Search the listing for the string "seitig" and copy every line that contains it.

▬▬▬▬▬▬▬▬▬▬

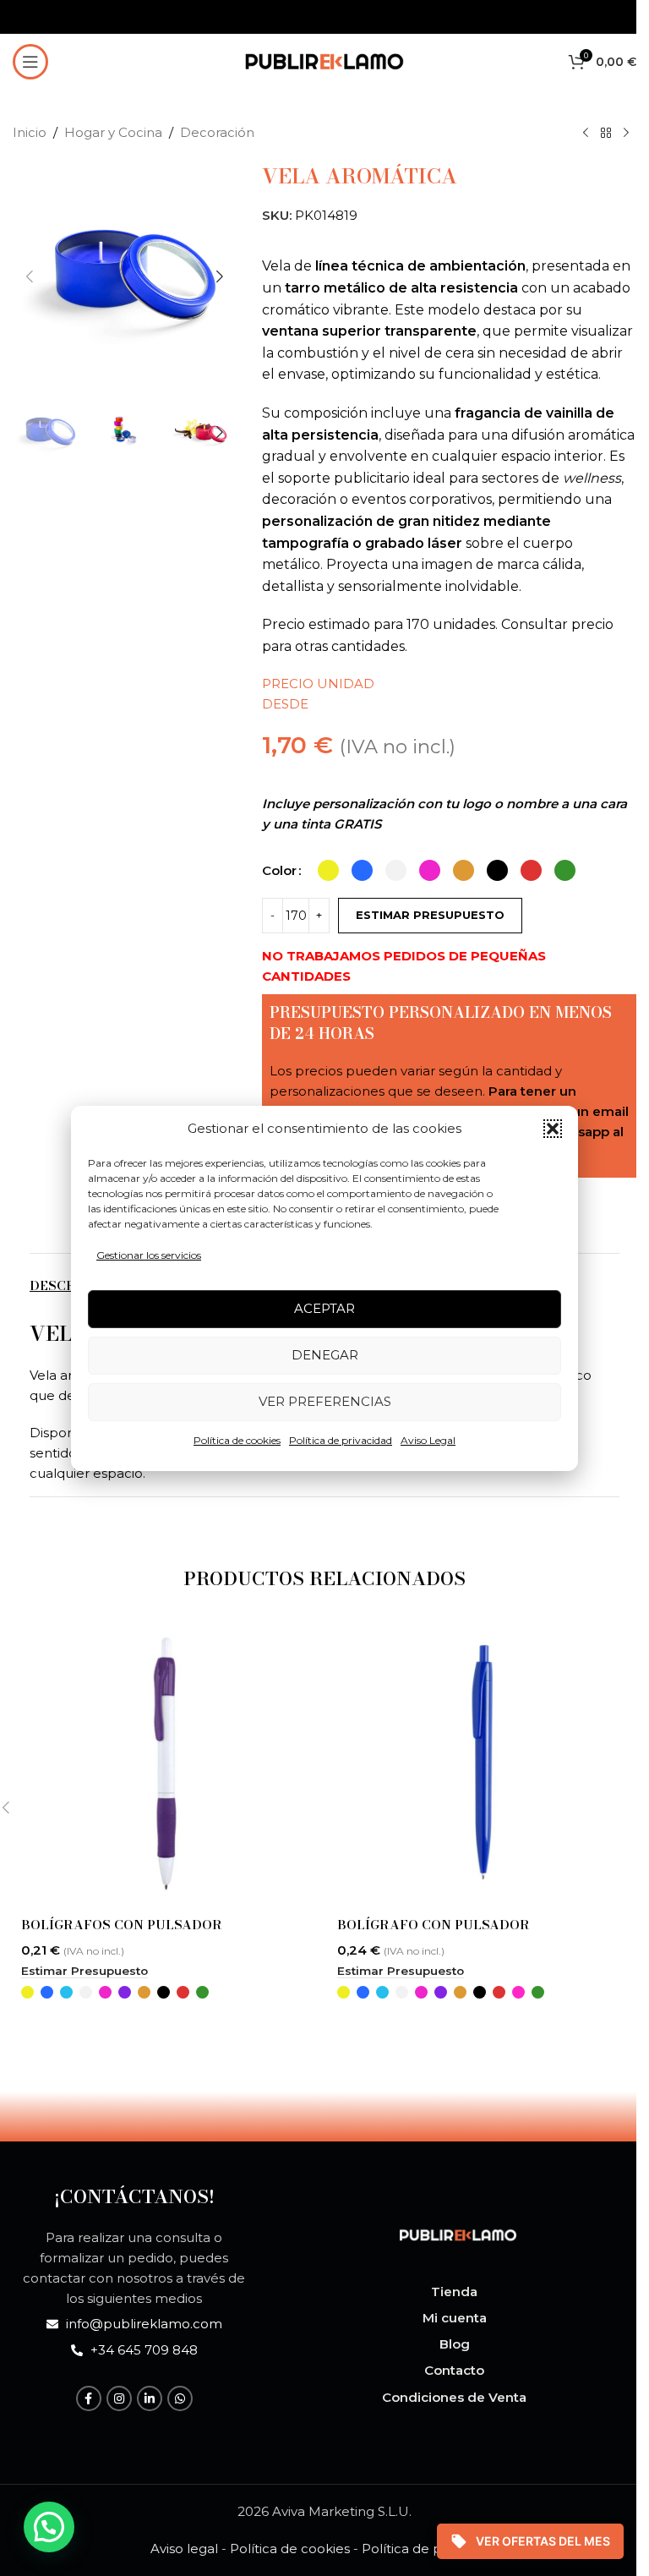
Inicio (29, 132)
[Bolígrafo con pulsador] (482, 1762)
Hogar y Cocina (113, 132)
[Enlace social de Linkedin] (149, 2398)
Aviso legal (184, 2548)
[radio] (328, 870)
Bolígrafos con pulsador (121, 1924)
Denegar (325, 1355)
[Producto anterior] (585, 133)
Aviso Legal (428, 1440)
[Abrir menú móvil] (30, 62)
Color (279, 870)
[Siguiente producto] (626, 133)
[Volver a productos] (606, 133)
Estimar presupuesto (430, 915)
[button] (552, 1128)
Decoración (217, 132)
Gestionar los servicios (148, 1255)
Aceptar (324, 1308)
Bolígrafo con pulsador (433, 1924)
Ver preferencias (325, 1401)
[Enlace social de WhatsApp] (180, 2398)
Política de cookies (237, 1440)
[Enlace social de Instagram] (119, 2398)
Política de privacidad (340, 1440)
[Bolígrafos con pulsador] (166, 1762)
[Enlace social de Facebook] (88, 2398)
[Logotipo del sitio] (324, 60)
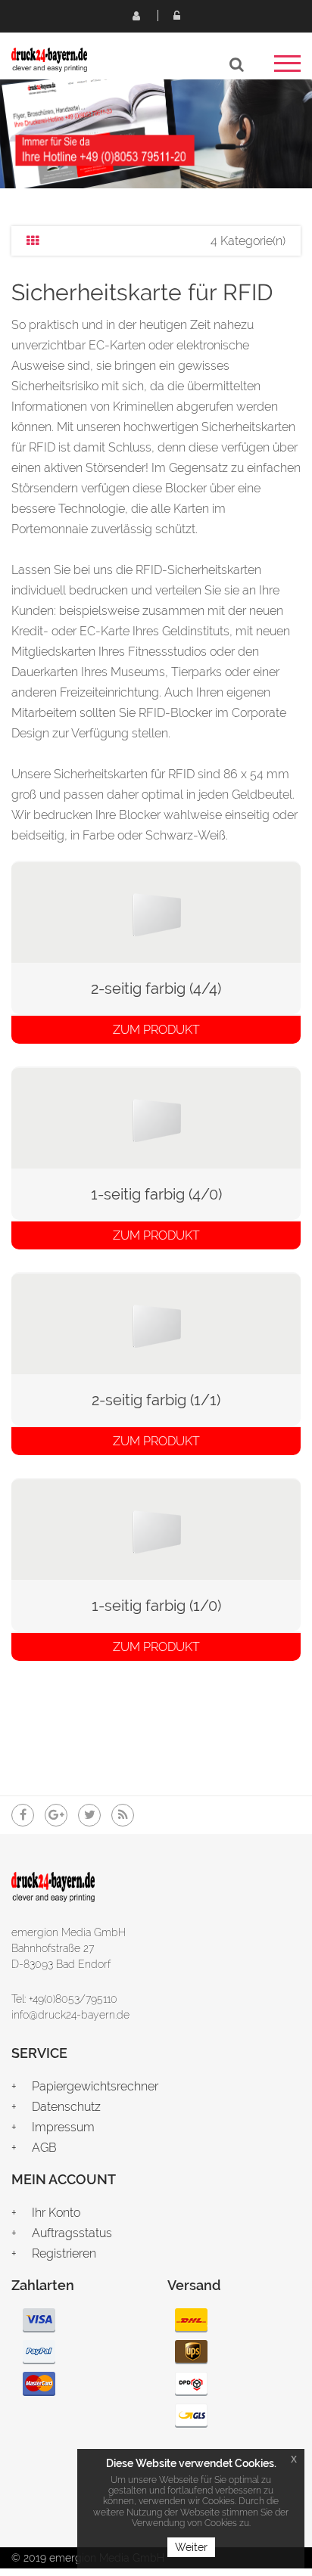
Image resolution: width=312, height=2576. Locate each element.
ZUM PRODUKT (156, 1030)
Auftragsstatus (72, 2233)
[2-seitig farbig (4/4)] (156, 911)
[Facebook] (22, 1815)
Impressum (63, 2127)
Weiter (191, 2547)
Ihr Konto (56, 2212)
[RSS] (122, 1815)
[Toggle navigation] (287, 68)
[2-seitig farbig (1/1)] (156, 1322)
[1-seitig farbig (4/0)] (156, 1116)
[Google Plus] (56, 1815)
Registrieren (135, 15)
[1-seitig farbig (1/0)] (156, 1528)
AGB (44, 2147)
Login (176, 15)
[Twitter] (89, 1815)
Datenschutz (66, 2107)
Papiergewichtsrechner (95, 2086)
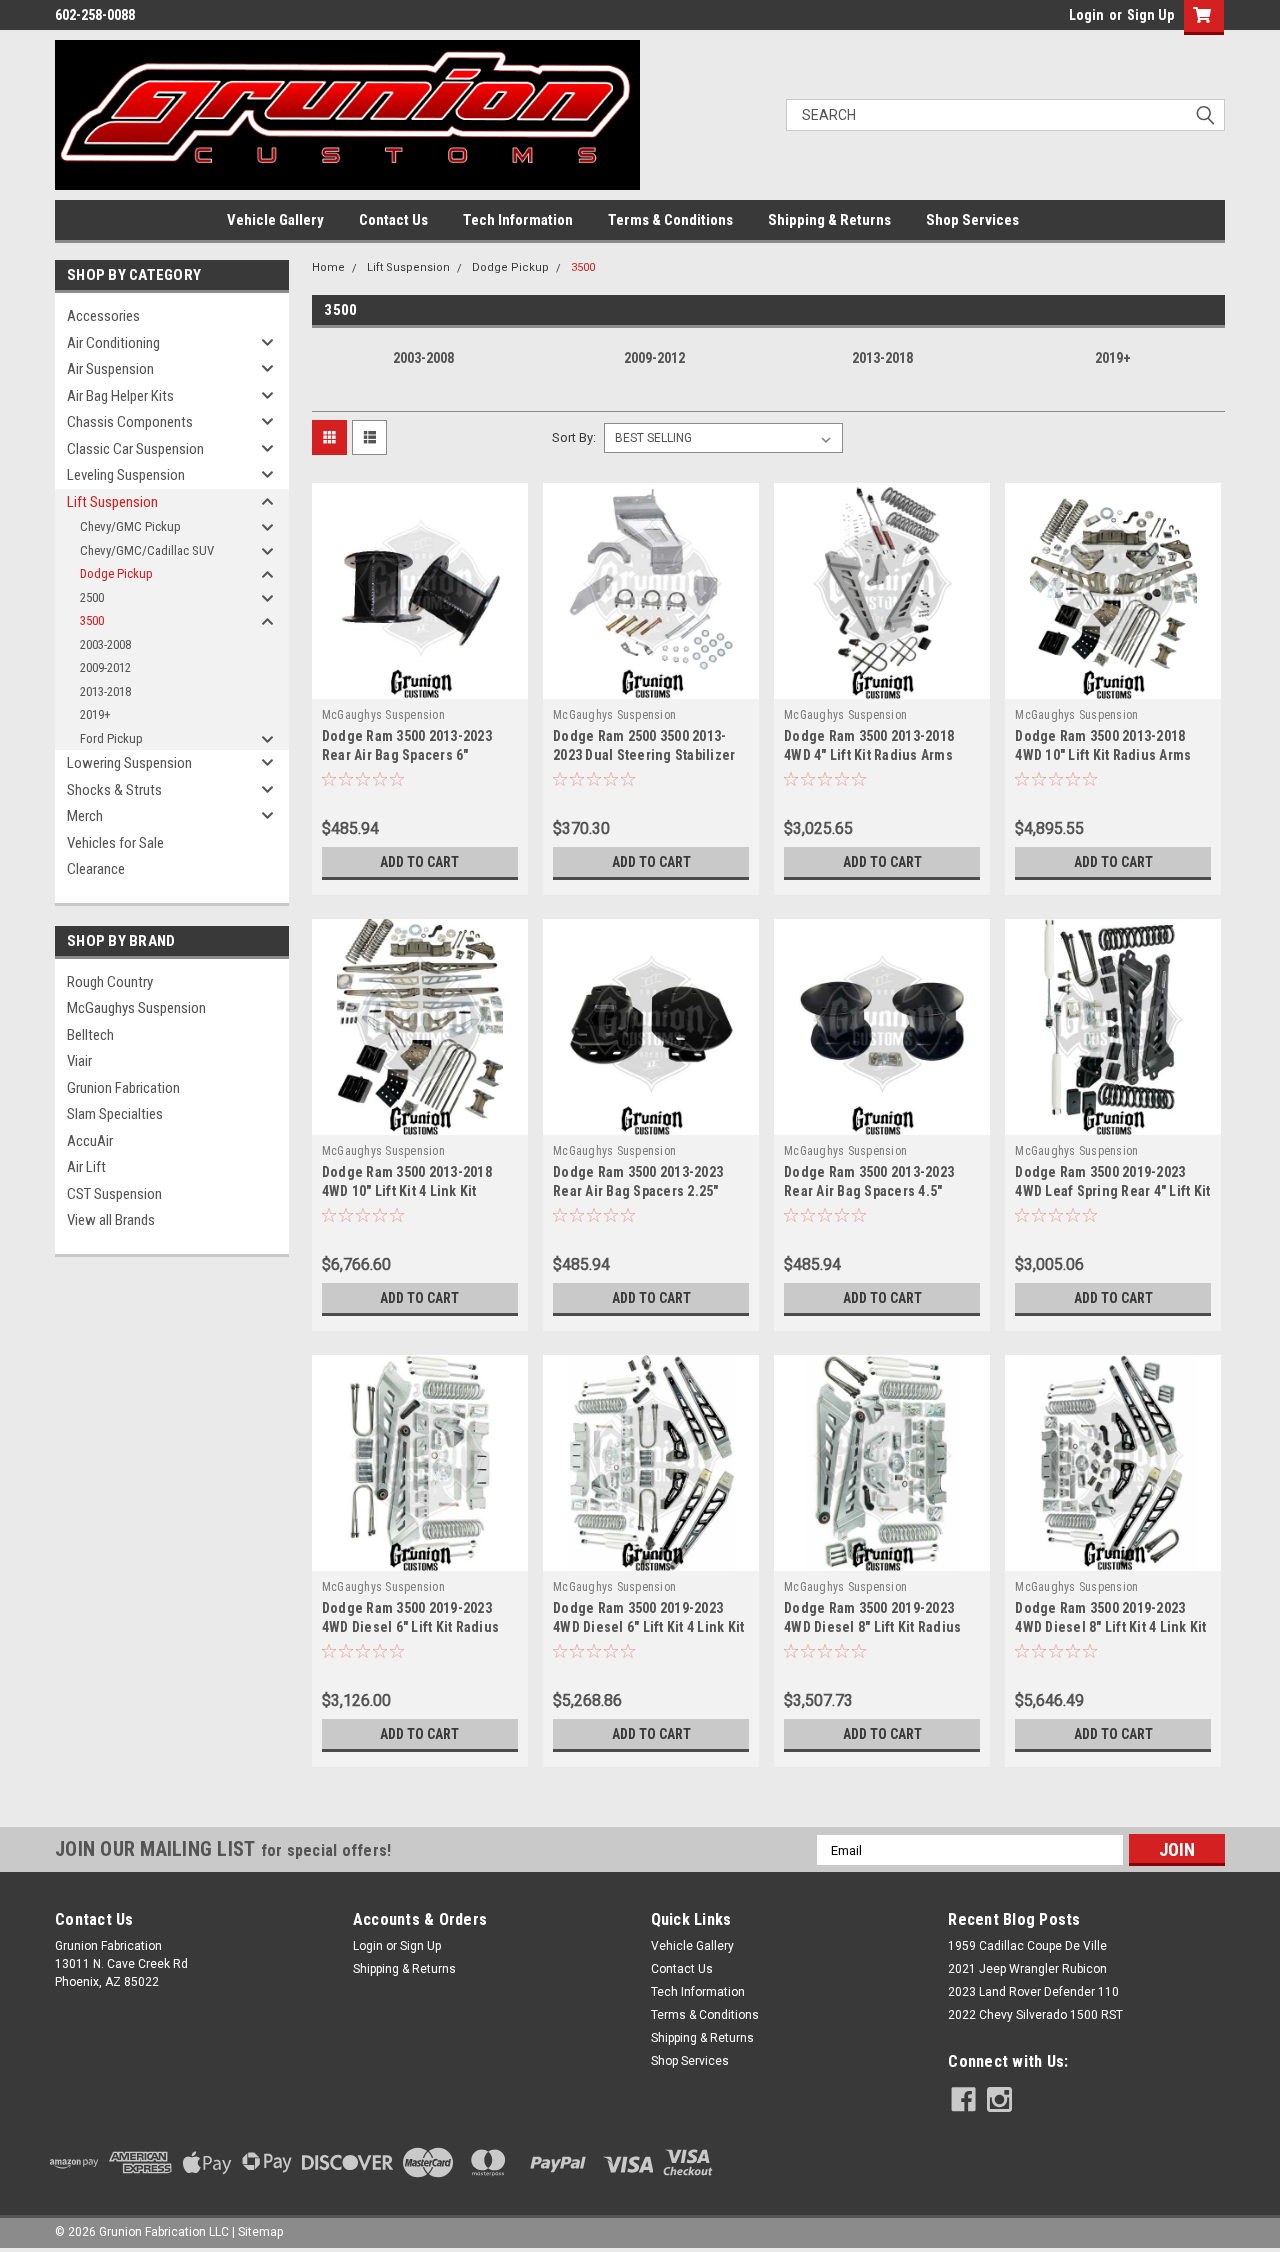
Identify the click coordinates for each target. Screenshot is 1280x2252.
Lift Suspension (112, 502)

▬▬▬▬▬▬▬▬▬▬

Expected answer.
[2-seitig farbig (4/4)] (156, 911)
[2-seitig farbig (1/1)] (156, 1322)
[1-seitig farbig (4/0)] (156, 1116)
[1-seitig farbig (1/0)] (156, 1528)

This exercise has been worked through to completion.